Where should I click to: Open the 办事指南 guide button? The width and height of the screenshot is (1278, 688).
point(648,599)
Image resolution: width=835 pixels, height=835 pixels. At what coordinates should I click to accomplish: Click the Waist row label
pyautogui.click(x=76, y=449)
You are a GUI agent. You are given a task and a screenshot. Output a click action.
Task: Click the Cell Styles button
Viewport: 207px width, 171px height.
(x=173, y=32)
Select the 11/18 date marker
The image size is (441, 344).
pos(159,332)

---

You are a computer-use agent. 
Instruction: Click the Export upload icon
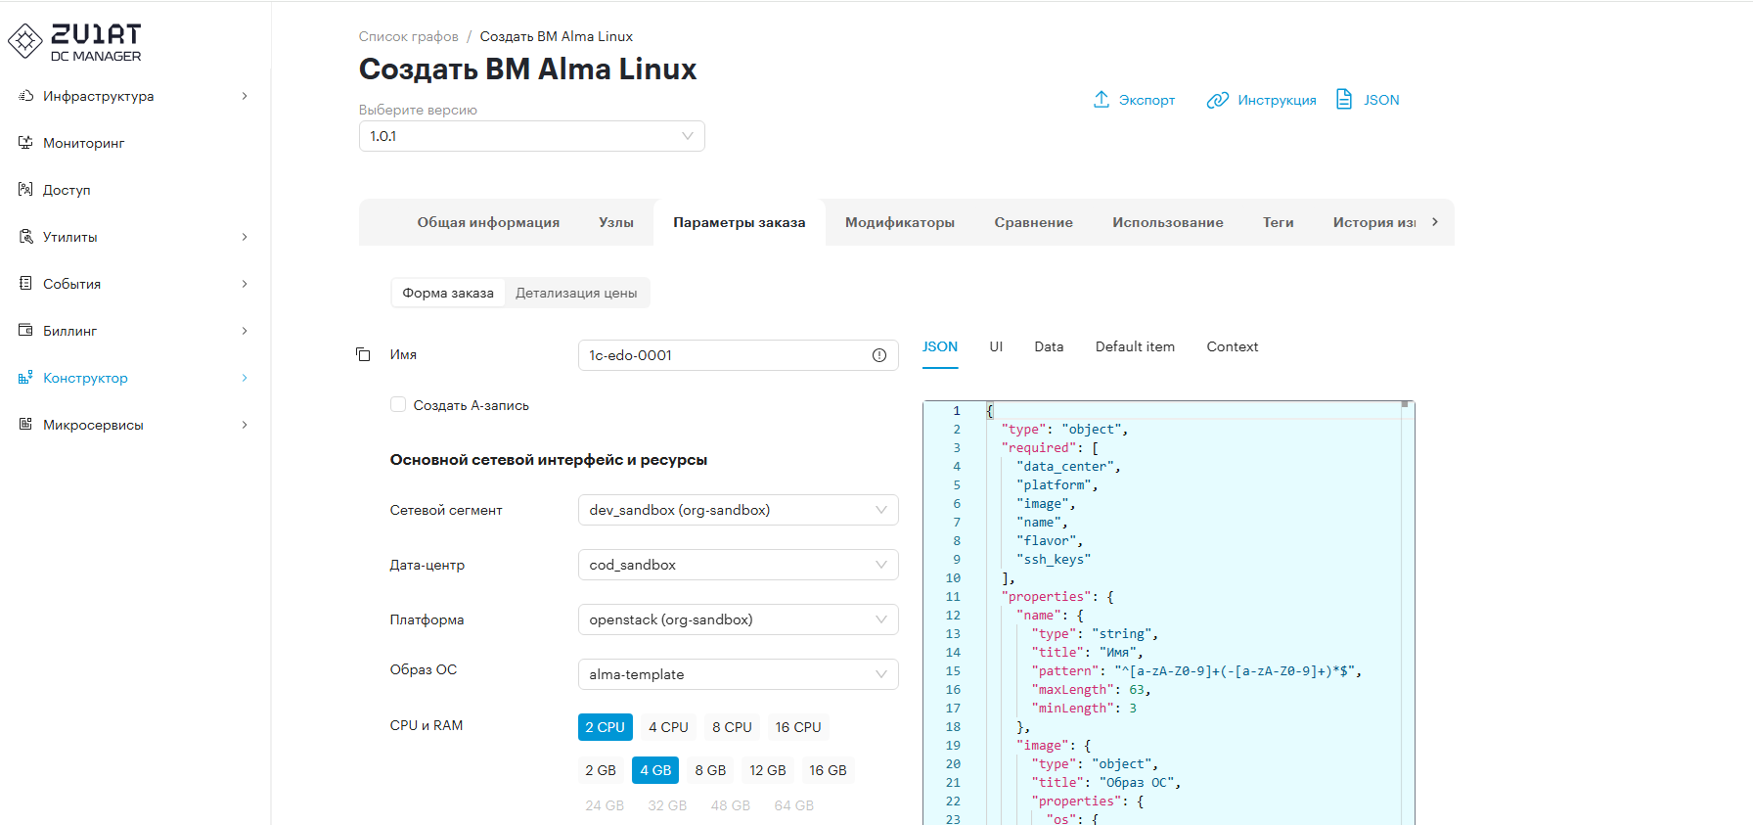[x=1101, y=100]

_Work required_
Please rewrite the records in the stretch from the line that contains "Image resolution: width=835" through the line that contains "pos(159,332)", keeping all their wording, and increase every coordinate in the answers by 43.

_Finished exercise_
Image resolution: width=835 pixels, height=835 pixels. At what coordinates should I click to accomplish: Click the Waist row label
pyautogui.click(x=119, y=492)
You are a GUI agent. You are given a task and a screenshot. Output a click action.
Task: Click the Cell Styles button
Viewport: 207px width, 171px height.
(x=216, y=75)
Select the 11/18 date marker
The image size is (441, 344).
pos(202,375)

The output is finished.